Although many people living here are technically foreigners, immigrants, outsiders or any other word you might choose to describe people who started off somewhere else (or their parents did), nobody stays a stranger for very long in Swindon, not when so many of his or her neighbours remember what it felt like when they were strangers themselves.

As for those of us who have never known what it’s like to live in a place as a stranger: after 175 years of practice, we should be as good as any city in the world at making people welcome.

And I think we are.

When you are born in a place and have never lived anywhere else, it’s difficult to see what others see, but relative newcomers tell me Swindon is far friendlier than most other places, and there is a proper sense of community here.

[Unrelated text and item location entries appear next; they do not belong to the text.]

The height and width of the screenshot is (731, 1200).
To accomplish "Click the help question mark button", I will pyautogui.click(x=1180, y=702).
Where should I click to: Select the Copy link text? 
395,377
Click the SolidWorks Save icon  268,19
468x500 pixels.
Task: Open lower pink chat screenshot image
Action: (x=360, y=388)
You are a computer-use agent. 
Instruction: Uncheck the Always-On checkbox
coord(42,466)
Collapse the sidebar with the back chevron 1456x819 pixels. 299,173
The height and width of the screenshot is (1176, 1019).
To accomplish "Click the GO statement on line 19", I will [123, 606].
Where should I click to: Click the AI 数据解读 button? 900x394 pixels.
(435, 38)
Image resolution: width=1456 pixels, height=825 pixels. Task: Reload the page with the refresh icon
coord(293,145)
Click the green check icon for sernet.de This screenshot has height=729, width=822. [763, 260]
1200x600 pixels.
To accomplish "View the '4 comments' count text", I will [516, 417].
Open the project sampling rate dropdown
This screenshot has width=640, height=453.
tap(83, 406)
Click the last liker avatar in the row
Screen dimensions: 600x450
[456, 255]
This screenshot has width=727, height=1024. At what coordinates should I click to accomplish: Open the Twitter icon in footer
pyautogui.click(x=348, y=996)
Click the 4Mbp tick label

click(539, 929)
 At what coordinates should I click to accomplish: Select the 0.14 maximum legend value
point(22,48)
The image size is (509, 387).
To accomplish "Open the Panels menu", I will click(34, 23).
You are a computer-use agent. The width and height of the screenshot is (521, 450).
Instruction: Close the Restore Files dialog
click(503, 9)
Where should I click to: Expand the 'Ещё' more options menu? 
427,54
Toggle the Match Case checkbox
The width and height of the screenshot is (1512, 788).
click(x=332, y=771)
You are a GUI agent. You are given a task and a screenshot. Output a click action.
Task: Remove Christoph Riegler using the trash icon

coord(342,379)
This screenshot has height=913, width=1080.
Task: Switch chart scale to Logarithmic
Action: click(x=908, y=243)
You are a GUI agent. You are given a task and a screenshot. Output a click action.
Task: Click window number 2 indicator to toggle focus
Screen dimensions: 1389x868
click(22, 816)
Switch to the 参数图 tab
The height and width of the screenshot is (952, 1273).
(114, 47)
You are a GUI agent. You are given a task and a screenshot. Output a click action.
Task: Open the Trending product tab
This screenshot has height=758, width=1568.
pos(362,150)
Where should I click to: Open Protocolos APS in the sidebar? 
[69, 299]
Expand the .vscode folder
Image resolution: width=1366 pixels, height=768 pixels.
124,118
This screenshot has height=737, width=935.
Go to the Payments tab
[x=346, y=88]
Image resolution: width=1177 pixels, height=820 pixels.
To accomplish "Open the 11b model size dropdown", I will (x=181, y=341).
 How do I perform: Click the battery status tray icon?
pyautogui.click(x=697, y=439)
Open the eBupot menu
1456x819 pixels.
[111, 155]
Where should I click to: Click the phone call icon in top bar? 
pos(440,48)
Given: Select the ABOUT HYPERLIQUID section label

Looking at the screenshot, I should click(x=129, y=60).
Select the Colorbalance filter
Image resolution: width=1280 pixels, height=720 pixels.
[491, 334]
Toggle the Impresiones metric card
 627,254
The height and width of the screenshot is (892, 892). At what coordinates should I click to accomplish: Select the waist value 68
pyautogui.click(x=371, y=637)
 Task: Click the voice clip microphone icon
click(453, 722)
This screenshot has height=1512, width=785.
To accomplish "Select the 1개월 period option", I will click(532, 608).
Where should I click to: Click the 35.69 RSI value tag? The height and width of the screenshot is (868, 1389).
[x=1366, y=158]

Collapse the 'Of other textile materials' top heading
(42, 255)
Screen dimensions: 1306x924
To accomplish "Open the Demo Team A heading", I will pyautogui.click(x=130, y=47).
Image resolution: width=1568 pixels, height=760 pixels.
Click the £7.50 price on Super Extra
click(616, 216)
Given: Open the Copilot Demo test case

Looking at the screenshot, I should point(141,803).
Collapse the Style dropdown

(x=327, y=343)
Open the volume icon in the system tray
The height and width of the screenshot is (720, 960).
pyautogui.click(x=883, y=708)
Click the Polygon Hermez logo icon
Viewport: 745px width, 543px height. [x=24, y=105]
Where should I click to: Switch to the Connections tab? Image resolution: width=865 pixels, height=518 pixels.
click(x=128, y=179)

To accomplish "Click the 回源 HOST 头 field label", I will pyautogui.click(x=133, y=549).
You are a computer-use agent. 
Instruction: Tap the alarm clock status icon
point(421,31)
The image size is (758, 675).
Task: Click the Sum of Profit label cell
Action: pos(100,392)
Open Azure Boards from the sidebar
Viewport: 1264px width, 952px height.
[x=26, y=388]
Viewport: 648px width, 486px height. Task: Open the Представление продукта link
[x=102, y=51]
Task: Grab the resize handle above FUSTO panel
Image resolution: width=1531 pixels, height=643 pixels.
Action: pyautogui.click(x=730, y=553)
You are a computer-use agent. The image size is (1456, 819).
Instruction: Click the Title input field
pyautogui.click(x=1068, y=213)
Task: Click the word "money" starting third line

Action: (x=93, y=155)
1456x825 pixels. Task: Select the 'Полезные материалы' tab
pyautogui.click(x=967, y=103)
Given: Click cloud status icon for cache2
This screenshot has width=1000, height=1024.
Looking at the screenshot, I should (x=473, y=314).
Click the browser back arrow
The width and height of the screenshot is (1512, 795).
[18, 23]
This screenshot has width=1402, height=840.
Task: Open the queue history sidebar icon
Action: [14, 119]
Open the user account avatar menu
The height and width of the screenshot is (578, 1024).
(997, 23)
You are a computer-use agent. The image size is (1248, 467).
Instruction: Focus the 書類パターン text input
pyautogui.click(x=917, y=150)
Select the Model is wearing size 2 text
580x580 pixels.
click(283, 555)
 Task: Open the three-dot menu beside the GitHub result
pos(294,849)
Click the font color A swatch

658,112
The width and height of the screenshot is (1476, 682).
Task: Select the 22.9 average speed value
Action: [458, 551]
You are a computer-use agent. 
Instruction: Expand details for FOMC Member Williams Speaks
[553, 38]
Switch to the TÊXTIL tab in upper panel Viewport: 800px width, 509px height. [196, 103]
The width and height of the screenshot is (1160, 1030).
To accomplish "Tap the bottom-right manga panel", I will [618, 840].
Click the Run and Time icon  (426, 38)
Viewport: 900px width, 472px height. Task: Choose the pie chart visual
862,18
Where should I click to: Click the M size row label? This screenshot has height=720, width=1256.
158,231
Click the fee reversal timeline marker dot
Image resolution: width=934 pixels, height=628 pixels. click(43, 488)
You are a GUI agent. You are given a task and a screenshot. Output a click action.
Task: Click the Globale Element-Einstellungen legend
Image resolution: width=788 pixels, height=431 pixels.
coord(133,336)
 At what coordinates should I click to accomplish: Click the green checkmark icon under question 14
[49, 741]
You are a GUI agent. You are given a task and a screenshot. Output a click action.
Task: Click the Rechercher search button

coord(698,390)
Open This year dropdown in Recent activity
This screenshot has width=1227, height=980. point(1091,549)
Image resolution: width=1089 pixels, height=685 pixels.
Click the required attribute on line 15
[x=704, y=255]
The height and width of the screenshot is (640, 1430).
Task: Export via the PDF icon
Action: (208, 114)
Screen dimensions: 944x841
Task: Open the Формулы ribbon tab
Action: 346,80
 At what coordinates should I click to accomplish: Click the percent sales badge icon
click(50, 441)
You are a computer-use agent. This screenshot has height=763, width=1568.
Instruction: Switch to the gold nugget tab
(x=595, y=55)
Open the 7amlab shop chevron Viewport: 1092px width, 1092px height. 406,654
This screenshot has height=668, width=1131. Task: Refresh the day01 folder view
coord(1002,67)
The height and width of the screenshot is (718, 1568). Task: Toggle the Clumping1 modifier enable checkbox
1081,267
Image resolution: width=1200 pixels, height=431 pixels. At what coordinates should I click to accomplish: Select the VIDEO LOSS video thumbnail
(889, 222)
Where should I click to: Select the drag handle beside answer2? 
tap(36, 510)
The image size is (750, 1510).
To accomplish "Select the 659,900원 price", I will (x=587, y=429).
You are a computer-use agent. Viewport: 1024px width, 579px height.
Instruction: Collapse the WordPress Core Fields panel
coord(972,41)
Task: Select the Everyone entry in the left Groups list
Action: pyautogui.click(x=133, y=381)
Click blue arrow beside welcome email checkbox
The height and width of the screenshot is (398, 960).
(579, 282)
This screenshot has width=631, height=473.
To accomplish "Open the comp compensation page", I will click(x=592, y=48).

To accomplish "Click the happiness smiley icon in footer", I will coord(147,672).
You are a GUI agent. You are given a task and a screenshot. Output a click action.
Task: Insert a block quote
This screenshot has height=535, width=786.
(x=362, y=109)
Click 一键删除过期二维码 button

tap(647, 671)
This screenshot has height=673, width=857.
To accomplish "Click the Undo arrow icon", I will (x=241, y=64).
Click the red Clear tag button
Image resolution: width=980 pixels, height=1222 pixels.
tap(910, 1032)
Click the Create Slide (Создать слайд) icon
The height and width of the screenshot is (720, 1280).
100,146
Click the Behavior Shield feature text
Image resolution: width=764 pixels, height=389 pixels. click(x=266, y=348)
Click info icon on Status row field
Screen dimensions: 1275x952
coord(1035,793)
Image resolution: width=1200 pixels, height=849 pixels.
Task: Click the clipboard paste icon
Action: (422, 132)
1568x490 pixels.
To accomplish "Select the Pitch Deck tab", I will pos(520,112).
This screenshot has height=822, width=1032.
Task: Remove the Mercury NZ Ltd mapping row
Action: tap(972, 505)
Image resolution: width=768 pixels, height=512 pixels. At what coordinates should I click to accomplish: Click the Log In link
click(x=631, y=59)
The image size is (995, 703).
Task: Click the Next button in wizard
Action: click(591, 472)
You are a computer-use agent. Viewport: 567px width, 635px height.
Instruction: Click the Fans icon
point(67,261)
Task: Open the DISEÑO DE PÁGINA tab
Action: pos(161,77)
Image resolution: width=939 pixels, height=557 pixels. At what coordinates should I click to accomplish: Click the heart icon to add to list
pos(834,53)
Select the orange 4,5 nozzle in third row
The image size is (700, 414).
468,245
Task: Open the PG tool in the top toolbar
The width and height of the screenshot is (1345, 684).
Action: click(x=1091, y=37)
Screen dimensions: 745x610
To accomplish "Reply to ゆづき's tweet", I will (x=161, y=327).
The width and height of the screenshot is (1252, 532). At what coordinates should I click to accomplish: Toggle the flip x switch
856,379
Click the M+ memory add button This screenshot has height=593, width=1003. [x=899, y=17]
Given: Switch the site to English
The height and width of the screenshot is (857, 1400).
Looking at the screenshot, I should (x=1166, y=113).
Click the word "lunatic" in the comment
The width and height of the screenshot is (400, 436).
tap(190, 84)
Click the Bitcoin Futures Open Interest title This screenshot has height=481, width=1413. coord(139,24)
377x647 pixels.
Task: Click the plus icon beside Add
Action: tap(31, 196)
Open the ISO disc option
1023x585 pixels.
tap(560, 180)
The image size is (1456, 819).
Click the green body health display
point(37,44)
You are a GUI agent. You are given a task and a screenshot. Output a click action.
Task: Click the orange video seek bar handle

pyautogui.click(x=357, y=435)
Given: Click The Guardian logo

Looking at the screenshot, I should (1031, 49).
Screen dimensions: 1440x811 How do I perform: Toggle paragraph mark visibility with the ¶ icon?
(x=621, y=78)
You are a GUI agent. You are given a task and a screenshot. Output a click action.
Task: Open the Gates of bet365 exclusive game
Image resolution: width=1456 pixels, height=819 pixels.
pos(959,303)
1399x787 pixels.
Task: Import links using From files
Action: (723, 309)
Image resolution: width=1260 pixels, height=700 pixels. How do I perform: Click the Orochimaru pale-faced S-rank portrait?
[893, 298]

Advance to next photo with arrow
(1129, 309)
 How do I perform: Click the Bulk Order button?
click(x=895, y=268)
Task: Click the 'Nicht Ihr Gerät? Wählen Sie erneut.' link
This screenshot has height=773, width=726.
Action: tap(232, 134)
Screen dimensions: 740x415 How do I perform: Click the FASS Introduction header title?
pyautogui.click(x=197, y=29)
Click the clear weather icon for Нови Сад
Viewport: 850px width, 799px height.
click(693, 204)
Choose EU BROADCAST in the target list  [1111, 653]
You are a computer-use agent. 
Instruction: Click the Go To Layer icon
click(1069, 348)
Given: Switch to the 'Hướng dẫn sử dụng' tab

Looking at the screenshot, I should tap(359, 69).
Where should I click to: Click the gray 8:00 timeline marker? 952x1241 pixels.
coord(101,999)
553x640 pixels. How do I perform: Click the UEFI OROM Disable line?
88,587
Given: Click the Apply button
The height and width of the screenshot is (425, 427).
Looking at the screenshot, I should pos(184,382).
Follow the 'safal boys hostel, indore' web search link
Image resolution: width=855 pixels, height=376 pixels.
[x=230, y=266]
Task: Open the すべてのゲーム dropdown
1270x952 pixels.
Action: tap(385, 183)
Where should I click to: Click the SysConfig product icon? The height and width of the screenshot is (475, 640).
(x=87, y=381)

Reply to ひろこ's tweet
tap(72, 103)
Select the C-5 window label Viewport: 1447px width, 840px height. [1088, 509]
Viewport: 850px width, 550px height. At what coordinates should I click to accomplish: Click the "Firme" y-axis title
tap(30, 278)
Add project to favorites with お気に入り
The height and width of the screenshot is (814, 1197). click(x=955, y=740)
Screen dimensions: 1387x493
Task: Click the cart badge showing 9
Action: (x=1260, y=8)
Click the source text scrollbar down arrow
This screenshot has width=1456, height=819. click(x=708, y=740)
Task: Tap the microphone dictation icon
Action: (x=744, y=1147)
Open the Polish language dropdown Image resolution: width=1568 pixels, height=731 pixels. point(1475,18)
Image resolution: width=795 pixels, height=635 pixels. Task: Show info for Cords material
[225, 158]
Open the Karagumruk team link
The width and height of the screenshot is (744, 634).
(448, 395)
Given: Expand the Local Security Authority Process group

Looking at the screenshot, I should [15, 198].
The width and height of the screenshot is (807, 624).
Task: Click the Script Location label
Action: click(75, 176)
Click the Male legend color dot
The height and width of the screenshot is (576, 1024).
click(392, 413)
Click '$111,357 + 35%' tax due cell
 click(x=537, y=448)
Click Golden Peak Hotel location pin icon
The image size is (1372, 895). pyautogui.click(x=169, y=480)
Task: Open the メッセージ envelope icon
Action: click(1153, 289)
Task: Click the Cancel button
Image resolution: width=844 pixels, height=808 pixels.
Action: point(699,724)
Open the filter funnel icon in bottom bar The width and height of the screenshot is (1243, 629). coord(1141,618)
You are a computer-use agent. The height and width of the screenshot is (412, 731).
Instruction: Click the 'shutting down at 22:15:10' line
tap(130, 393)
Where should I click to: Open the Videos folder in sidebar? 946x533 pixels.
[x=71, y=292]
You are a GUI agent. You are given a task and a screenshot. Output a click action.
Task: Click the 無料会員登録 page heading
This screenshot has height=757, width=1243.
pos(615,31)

The stories recounted in Digital Journeys include a white South African (Lord Joffe) who turned his back on the Apartheid regime and came to the UK when Australia wouldn’t have him, and a man who fled from an African war zone and arrived as a refugee, hanging on to the underside of a bus.

Others came here because of work or because house prices are more affordable than in, say, London, and after hearing all their stories, I was struck by a thought.

Of those who have settled in Swindon, very few seem to have come here because it was their first choice, but rather they mostly arrived because of some accident of fate.

That’s a shame, but then I thought again and decided that the most important choices you make in life are not about where to go, but whether you should stay.

In a town that has been growing non-stop, from zero in 1841 to 216,000 today, and is showing no signs of stopping any time soon, an awful lot of people have chosen to stay in Swindon in the last 175 years, and we should give ourselves more credit for that.

Because if it isn’t proof that somewhere is fab, then I would like to know what is.